A Lotus celebration in Norwich led to a few beers and trouble with the boss… Bob Dance talks to Rob Widdows
Bob Dance is a man who has been central to the Lotus Grand Prix team story. He was there throughout the halcyon days of Lotus and has a thousand tales to tell. He chooses to talk about 1978 World Champion Mario Andretti, a man he liked, a driver he admired.
“This is not a story about a race,” says Bob, “but it says a lot about Mario, and even more about how things have changed over the last 30 years.” He is right. Just imagine this…
“Well, it was 1978, Mario was World Champion, and we’d been asked to run the car in the streets of Norwich for a civic parade in honour of what we’d achieved in Formula 1 that year. Mario was well up for this, as ever, and we duly took the cars to County Hall on a cold and frosty Saturday morning. Of course we didn’t have all the sophisticated heaters they have these days and we had problems starting the cars. In cold conditions the metering units on the Cosworth DFV were prone to seizure. When this happens the quill-shaft drive twists, and you lose the accuracy of the fuel injection. Of course this happened on the ‘star’ car, Mario’s championship-winning 79, and it had to be towed. But Mario jumped in a 78 and gave it a run round the ring road, past the shopping centre and into a park. There was a big crowd and they all loved it – talking to Mario, Colin Chapman, and seeing the cars.”
From here on things went a little awry, much to the consternation of ‘the Guvnor’.
“The lads decided they wanted a night out on the town, and of course they invited Mario and his wife Dee-Anne. He told me I’d have to pick him up from Colin’s home at East Carlton Manor. Well, you didn’t just turn up at Chapman’s house, you know, it wasn’t the done thing. Anyway, Colin reluctantly agreed to let us take Mario out for a few beers, but he told me very firmly that his World Champion driver had to be up early the next day to do the London-Brighton veteran car run with him. ‘So use your loaf Bob, look after him, and get him back early,’” he said.
Yup, you’ve probably guessed it. This was 1978, the end of a long and turbulent year.
“Yes, it had been a difficult year,” says Bob. “But the lads wanted to celebrate with Mario so off we went to Captain America’s, a burger bar in Norwich. After a few drinks and a bite to eat, the mechanics decided it was far too early to go home, so on we went to Tudor Hall, a nightclub we knew in the city. Of course we were welcomed with open arms. They loved seeing Mario, and found us a table. It was a good night, lots of drinks for the lads, and then suddenly it was past three o’clock in the morning, and Mario had to be up and ready for the Brighton run with Chapman at six o’clock… Well, the mechanics were used to a few late nights and getting to the track on time the next morning. But this was not for Mario. I told him: ‘Make sure you’re up in time.’ He looked at me and said: ‘Bob, I’m not gonna make it,’ and disappeared happily into the Post House hotel. I thought ‘you’d better make it, or I’m in big trouble with the Guvnor.’”

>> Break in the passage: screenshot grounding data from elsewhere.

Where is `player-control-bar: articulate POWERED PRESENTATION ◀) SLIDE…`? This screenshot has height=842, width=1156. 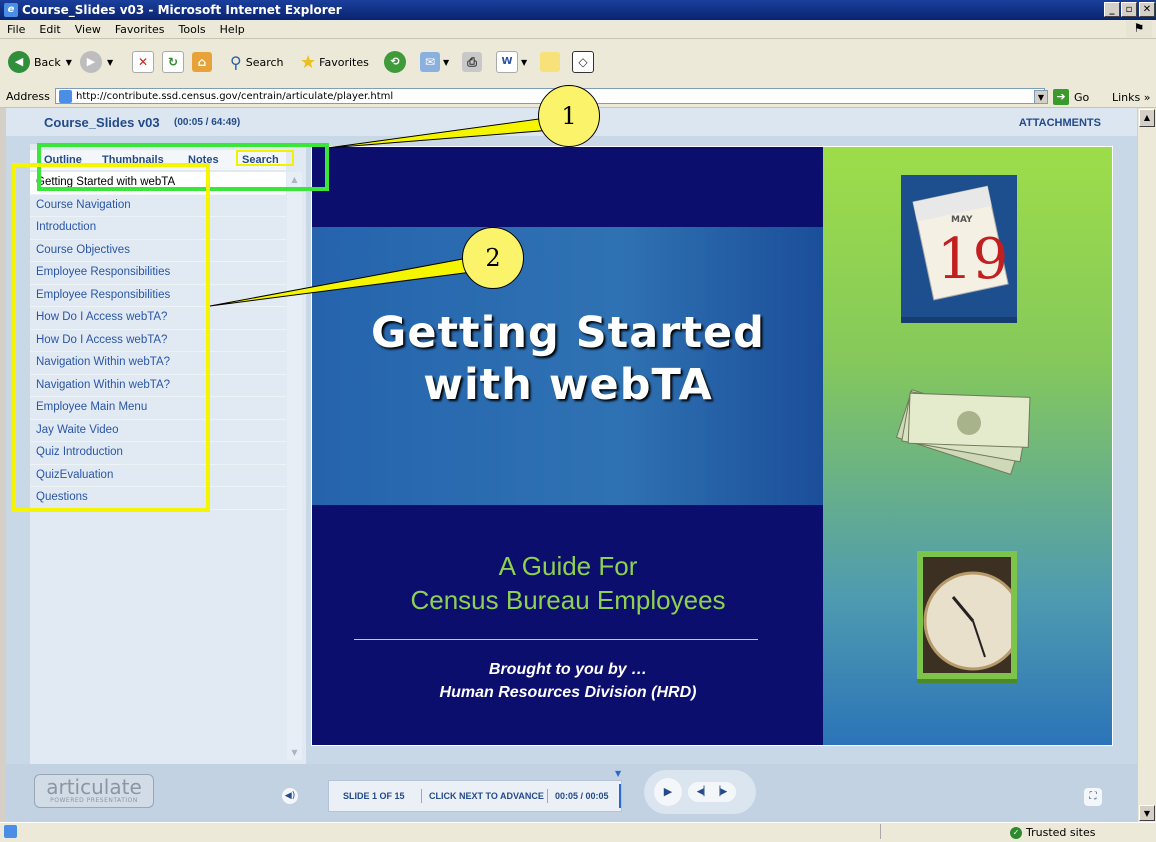 player-control-bar: articulate POWERED PRESENTATION ◀) SLIDE… is located at coordinates (572, 793).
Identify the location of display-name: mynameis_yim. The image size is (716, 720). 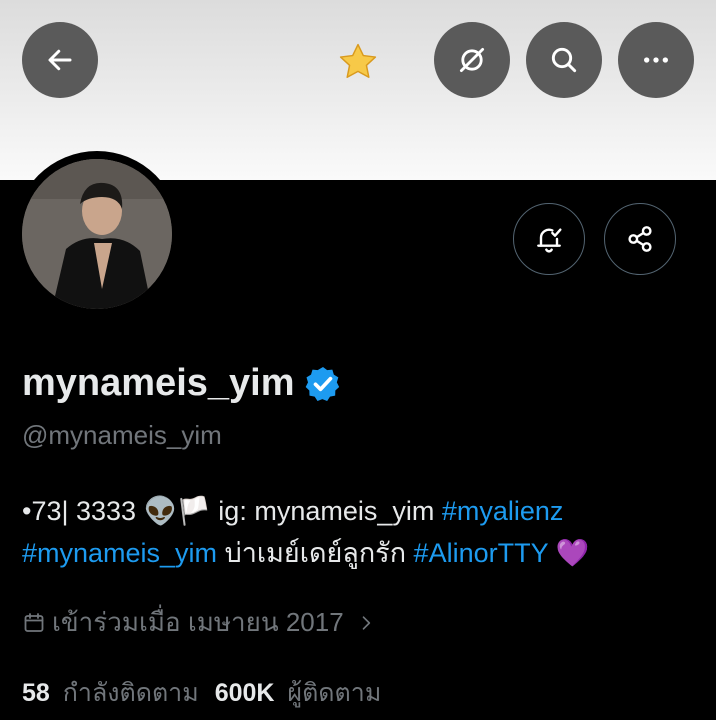
(158, 383).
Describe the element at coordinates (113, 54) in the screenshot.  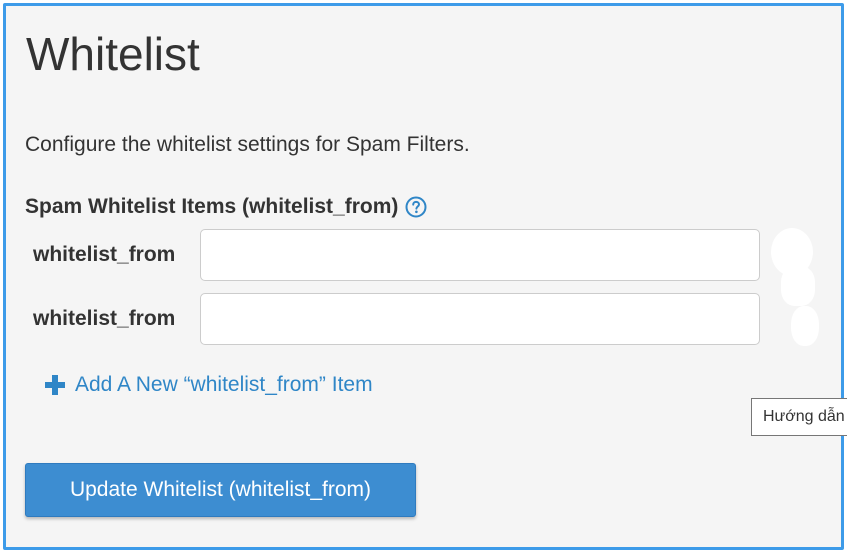
I see `page-title: Whitelist` at that location.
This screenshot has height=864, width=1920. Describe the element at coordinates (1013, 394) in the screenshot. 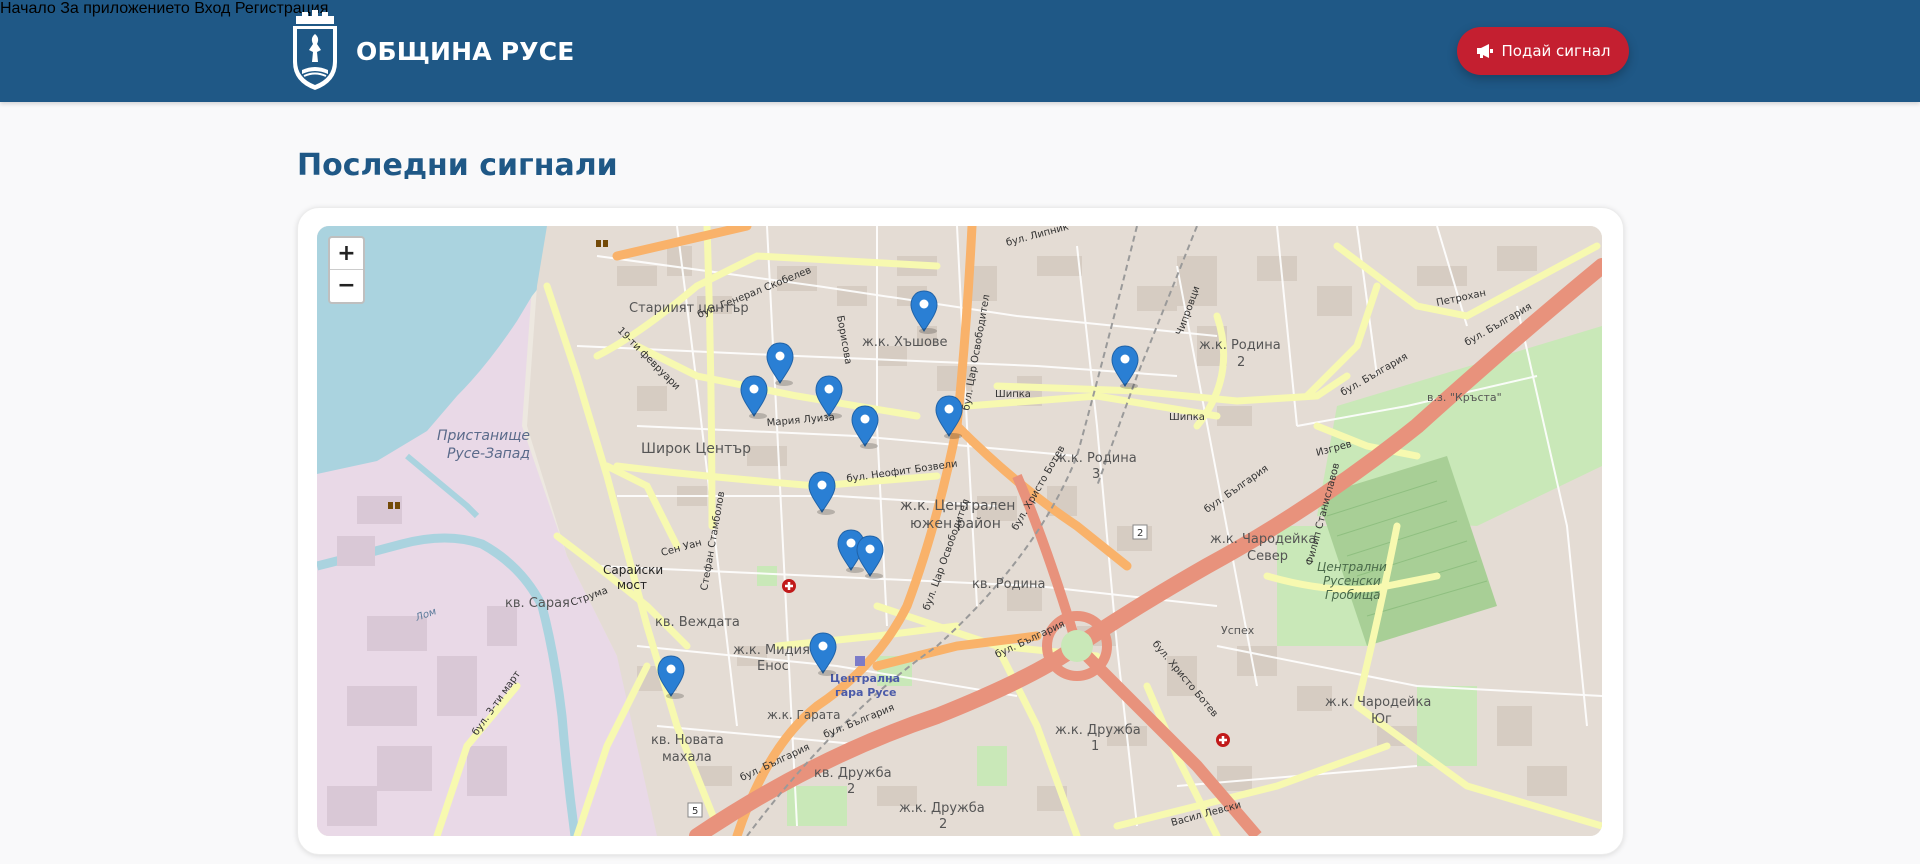

I see `road-label-shipka: Шипка` at that location.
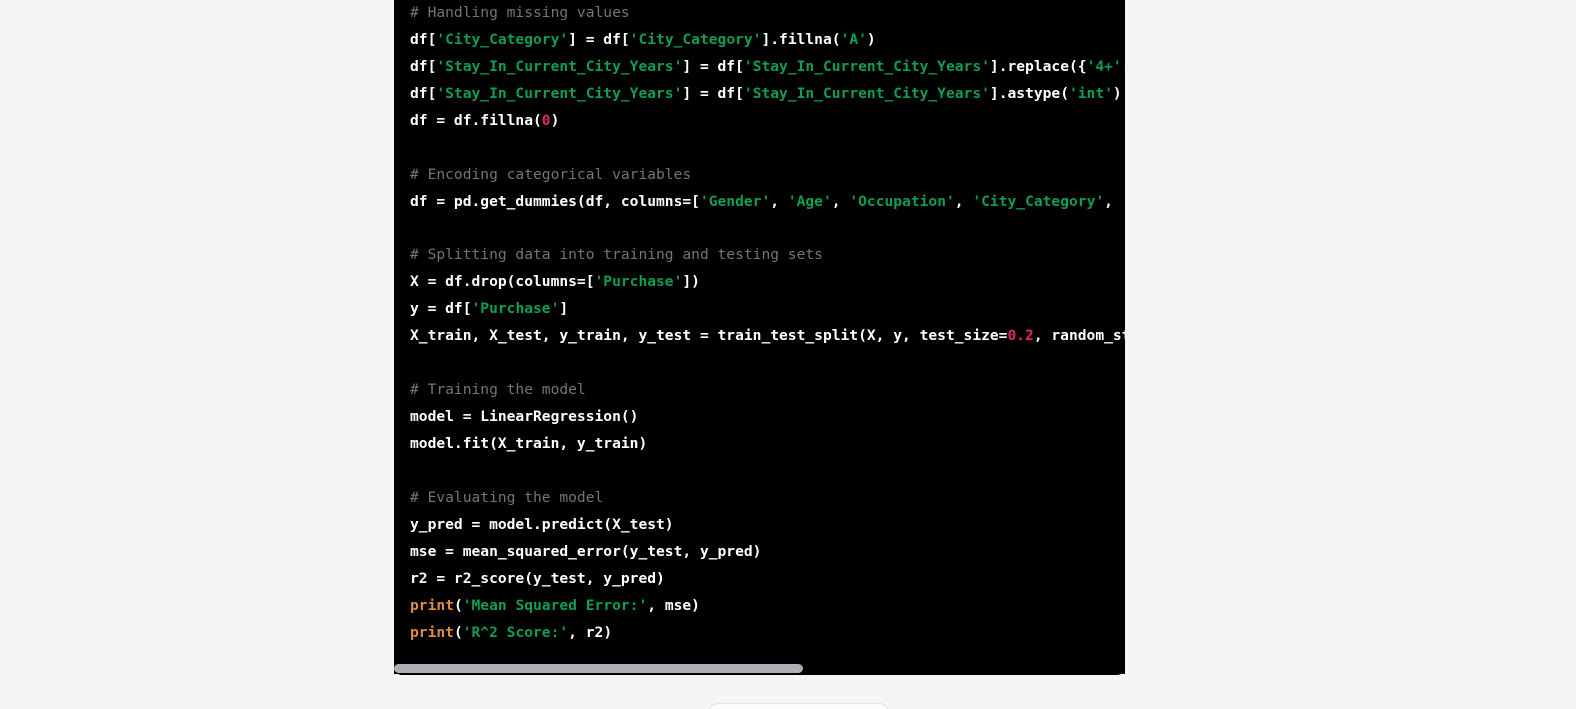  What do you see at coordinates (1020, 336) in the screenshot?
I see `code-token: 0.2` at bounding box center [1020, 336].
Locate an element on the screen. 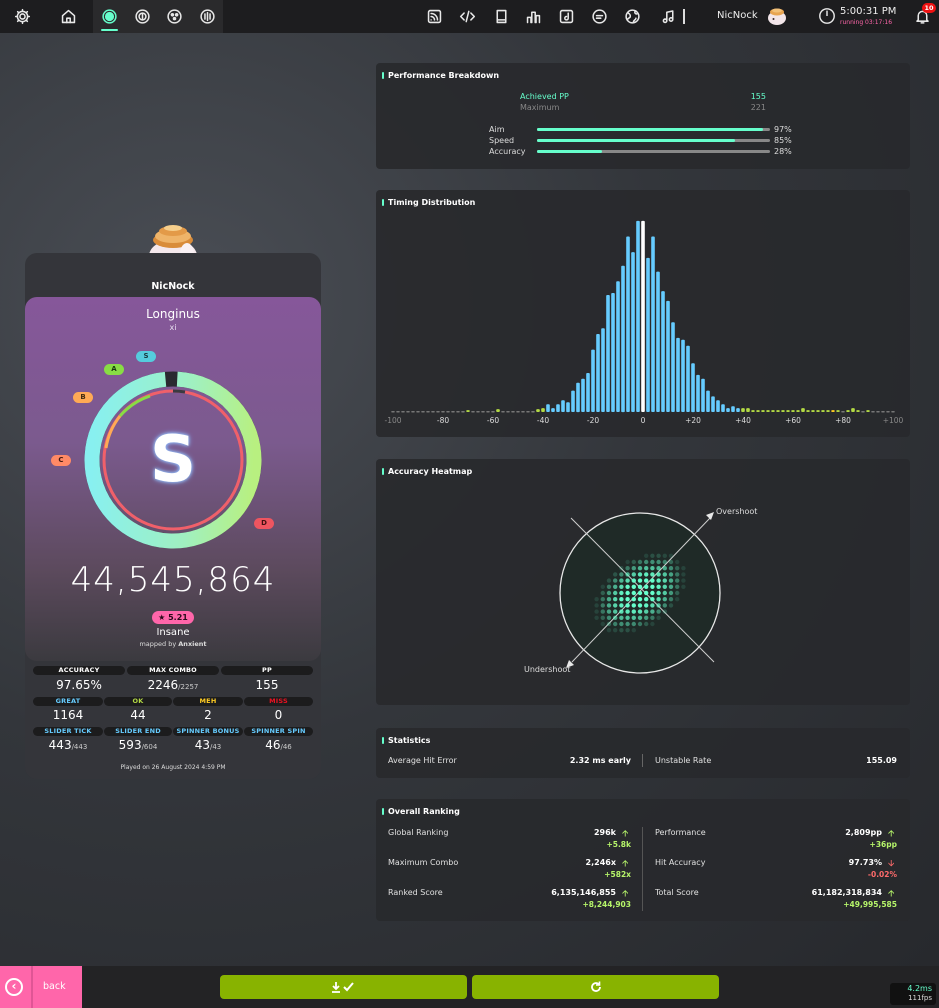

Fast-forward to the following Monday morning. “I was in the race shop at Ketteringham Hall and one of the lads said to me: ‘Hey, have you heard? Mario never made the London-Brighton run.’ So now I was in real trouble. I saw the old man and he looked a bit frosty. He said to me: ‘What the hell did you do to Mario on Saturday night?’ I told him, and he looked at me and said: ‘Well, he didn’t turn up for the run. I had to get the pilot out of bed, get the plane out from Hethel, and fly down to Gatwick to meet the cars halfway through their run.’
“I apologised of course and told him we always turned up on time at the races, but you just cannot rely on the drivers, and Chapman accepted my apology!
“I’ve ribbed Mario about this for years – everybody thought he was so perfect.”
As World Champions go, Andretti was kind of perfect. Great driver, great man.
Bob Dance joined Lotus in 1960, becoming chief mechanic for the F1 team. In 1969 he went to March before moving on to Brabham, where he stayed until the end of ’76. Colin Chapman lured him back to Lotus in 1977 and there he stayed until ’94. Bob still works for Clive Chapman at Classic Team Lotus, just down the road from his home in Norfolk.